- 抜粋
⁂
2009年11月16日

2万1千人 11・8沖縄県民大会 県内移設容認発言に「帰れ」

週刊『前進』06頁(2416号3面1)(2009/11/16)

“普天間即時閉鎖・辺野古新基地拒否”
 2万1千人 日米安保を揺るがす
 11・8沖縄県民大会 民主党政権に怒り爆発 県内移設容認発言に「帰れ」

 宜野湾海浜公園野外劇場内外で開かれた「辺野古への新基地建設と県内移設に反対する11・8県民大会」は2万1千人を結集し、「普天間基地即時閉鎖・返還」と「辺野古新基地建設反対」を明記した大会決議を採択、県内移設を容認する民主党・連合政権への沖縄労働者人民の怒りがあふれ出す場となった(前号速報)。11・13オバマ米大統領来日を目前に日米安保体制の根幹が揺らいでいる。階級的労働運動の力で「米軍基地撤去、安保粉砕・日帝打倒」へ突き進もう!
⁂
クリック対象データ
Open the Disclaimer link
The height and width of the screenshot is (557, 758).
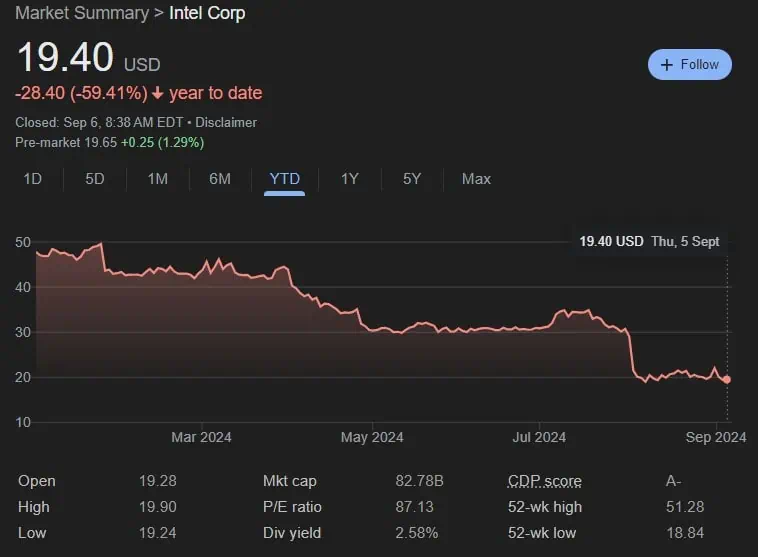tap(226, 122)
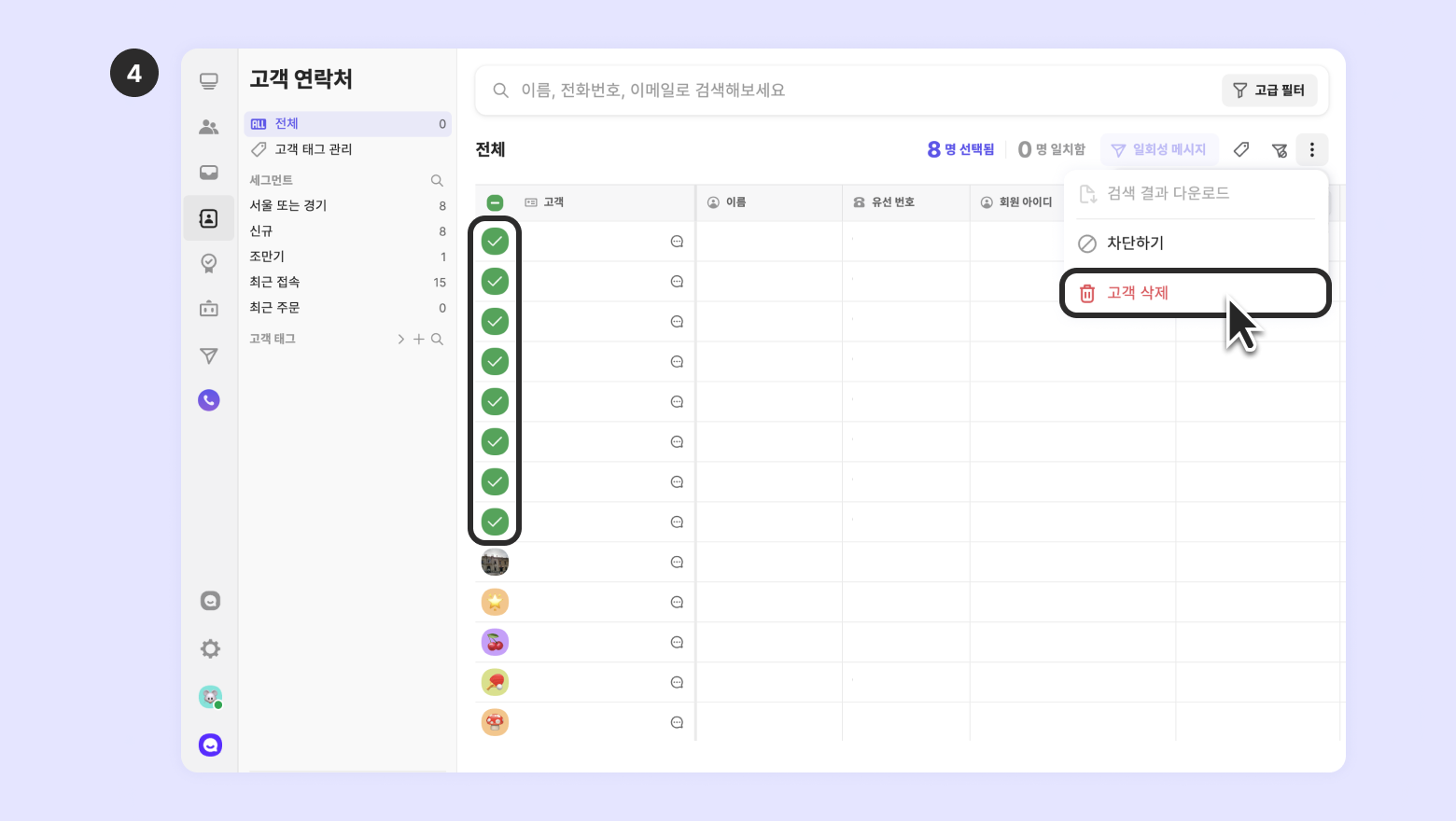Click the plus icon next to 고객 태그
This screenshot has height=821, width=1456.
419,340
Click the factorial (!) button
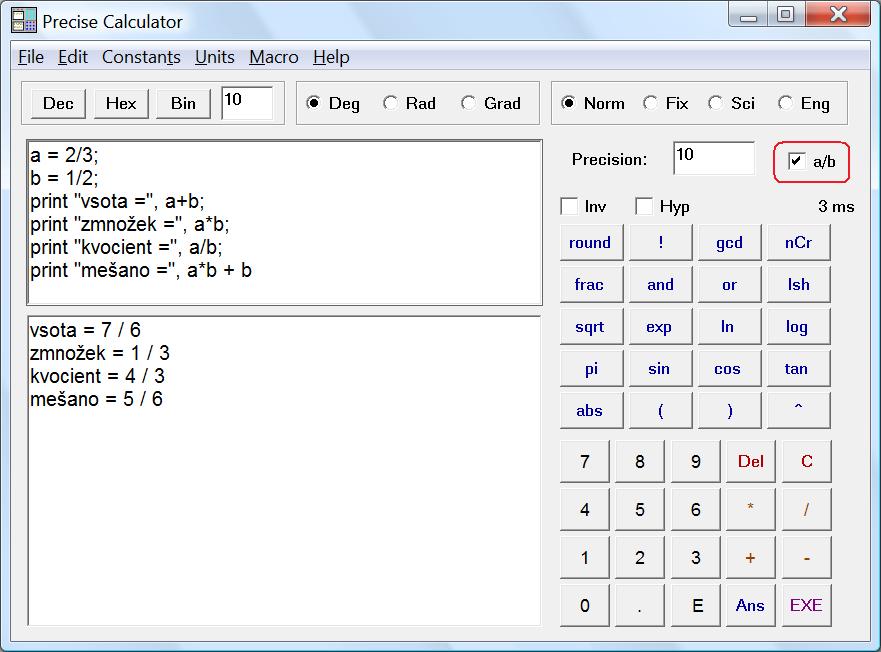This screenshot has height=652, width=881. coord(660,243)
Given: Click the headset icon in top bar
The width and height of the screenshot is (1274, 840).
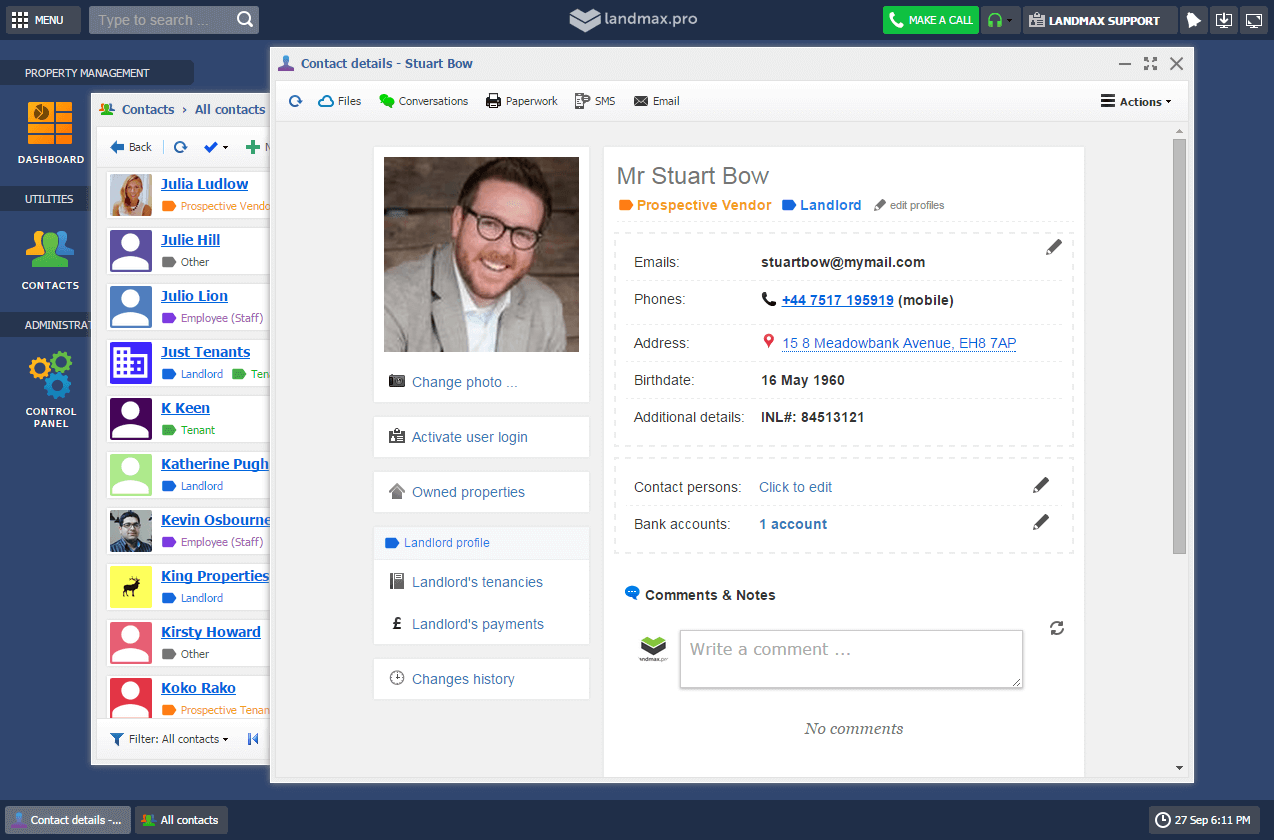Looking at the screenshot, I should 995,20.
⁂
- 作業内容
1. 抜粋から「2009年11月16日」と「砕・日帝打倒」へ突き進もう!」の間を、両端も含めて一字一句違えずに引用せよ。
2. レコードのうち「Given: Click the headset icon in top bar」を含む行から最後の行までを、両端の行も含めてそのまま書き出してください。画像は答えに入れないこと。

- 各課題の解答
1.
2009年11月16日

2万1千人 11・8沖縄県民大会 県内移設容認発言に「帰れ」

週刊『前進』06頁(2416号3面1)(2009/11/16)

“普天間即時閉鎖・辺野古新基地拒否”
 2万1千人 日米安保を揺るがす
 11・8沖縄県民大会 民主党政権に怒り爆発 県内移設容認発言に「帰れ」

 宜野湾海浜公園野外劇場内外で開かれた「辺野古への新基地建設と県内移設に反対する11・8県民大会」は2万1千人を結集し、「普天間基地即時閉鎖・返還」と「辺野古新基地建設反対」を明記した大会決議を採択、県内移設を容認する民主党・連合政権への沖縄労働者人民の怒りがあふれ出す場となった(前号速報)。11・13オバマ米大統領来日を目前に日米安保体制の根幹が揺らいでいる。階級的労働運動の力で「米軍基地撤去、安保粉砕・日帝打倒」へ突き進もう!

2.
Given: Click the headset icon in top bar
The width and height of the screenshot is (1274, 840).
Looking at the screenshot, I should 995,20.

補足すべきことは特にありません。